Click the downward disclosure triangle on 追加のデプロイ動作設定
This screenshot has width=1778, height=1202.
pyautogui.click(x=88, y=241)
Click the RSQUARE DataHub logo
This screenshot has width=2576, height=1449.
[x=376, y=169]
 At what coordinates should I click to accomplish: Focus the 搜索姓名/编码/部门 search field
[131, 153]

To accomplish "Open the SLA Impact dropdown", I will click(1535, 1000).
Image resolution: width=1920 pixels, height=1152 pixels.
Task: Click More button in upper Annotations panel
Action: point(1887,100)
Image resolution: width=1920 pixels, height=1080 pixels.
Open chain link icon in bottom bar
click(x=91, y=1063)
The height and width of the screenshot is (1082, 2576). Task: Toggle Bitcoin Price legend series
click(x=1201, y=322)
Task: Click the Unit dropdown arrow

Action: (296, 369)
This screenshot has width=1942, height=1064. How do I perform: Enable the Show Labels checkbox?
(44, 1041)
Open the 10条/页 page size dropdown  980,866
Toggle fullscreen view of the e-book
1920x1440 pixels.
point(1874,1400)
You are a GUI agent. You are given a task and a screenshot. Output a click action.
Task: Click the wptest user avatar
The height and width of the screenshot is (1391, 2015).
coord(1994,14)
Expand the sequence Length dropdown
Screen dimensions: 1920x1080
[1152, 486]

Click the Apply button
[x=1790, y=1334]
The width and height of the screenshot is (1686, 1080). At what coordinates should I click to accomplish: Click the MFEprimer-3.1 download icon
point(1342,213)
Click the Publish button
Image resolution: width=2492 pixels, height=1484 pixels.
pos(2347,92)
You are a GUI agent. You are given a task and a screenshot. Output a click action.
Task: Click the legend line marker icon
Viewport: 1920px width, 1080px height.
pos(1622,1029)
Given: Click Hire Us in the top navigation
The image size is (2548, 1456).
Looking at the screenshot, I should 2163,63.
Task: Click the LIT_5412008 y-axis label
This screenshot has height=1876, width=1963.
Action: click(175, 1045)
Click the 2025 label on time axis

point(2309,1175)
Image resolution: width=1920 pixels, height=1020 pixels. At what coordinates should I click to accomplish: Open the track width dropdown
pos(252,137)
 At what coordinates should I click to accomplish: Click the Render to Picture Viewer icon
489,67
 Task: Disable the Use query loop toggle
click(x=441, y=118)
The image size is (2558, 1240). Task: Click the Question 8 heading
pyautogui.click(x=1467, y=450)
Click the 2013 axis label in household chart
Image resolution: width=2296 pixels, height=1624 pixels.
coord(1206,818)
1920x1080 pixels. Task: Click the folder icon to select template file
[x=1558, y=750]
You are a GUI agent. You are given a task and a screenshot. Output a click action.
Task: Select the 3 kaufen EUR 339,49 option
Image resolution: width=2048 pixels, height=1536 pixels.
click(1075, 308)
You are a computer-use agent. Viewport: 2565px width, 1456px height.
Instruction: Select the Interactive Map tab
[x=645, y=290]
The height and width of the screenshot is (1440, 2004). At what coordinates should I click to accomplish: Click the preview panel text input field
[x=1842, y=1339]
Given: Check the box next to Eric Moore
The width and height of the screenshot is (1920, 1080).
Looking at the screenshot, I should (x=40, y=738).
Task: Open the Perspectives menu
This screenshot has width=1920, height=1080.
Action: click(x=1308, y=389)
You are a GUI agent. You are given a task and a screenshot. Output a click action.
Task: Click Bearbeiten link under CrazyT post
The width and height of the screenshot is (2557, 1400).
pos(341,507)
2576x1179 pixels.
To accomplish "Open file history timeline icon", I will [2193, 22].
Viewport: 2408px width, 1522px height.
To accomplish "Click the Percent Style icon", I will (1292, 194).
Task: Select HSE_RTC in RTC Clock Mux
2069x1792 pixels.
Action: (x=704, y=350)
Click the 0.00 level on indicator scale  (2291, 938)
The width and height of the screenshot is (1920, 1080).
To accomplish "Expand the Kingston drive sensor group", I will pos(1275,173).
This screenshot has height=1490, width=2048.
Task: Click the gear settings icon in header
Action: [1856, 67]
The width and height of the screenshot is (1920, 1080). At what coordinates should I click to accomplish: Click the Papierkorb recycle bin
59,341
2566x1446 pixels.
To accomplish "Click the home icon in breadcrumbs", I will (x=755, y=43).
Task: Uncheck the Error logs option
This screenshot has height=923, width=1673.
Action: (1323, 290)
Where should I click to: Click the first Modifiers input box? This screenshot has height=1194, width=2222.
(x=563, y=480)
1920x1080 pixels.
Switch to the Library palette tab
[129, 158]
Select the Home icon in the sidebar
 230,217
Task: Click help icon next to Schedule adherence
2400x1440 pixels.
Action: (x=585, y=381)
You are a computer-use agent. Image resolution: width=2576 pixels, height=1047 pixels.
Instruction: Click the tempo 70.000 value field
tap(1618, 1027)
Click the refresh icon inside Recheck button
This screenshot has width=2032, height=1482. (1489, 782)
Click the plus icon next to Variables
....
— Description of the task —
Out of the entries above, write out only the lines between the line holding "Task: Click the legend line marker icon" and the line holding "You are a computer-use agent. Viewport: 2565px", inclusive, each exactly as given.

— Answer space —
Task: Click the legend line marker icon
Viewport: 1920px width, 1080px height.
pos(1622,1029)
Given: Click Hire Us in the top navigation
The image size is (2548, 1456).
Looking at the screenshot, I should 2163,63.
Task: Click the LIT_5412008 y-axis label
This screenshot has height=1876, width=1963.
Action: click(175, 1045)
Click the 2025 label on time axis

point(2309,1175)
Image resolution: width=1920 pixels, height=1020 pixels. At what coordinates should I click to accomplish: Open the track width dropdown
pos(252,137)
 At what coordinates should I click to accomplish: Click the Render to Picture Viewer icon
489,67
 Task: Disable the Use query loop toggle
click(x=441, y=118)
The image size is (2558, 1240). Task: Click the Question 8 heading
pyautogui.click(x=1467, y=450)
Click the 2013 axis label in household chart
Image resolution: width=2296 pixels, height=1624 pixels.
coord(1206,818)
1920x1080 pixels. Task: Click the folder icon to select template file
[x=1558, y=750]
You are a GUI agent. You are given a task and a screenshot. Output a click action.
Task: Select the 3 kaufen EUR 339,49 option
Image resolution: width=2048 pixels, height=1536 pixels.
click(1075, 308)
You are a computer-use agent. Viewport: 2565px width, 1456px height.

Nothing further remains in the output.